== Segment start ==

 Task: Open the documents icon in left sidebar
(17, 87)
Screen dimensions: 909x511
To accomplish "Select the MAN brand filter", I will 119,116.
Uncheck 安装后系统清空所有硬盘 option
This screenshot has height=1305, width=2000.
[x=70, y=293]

== Segment end ==

§ EXERCISE DESCRIPTION
Reproduce the entries exactly as they appear.

§ RESULT FOR THIS EXERCISE
 Task: Open the documents icon in left sidebar
(17, 87)
Screen dimensions: 909x511
To accomplish "Select the MAN brand filter", I will 119,116.
Uncheck 安装后系统清空所有硬盘 option
This screenshot has height=1305, width=2000.
[x=70, y=293]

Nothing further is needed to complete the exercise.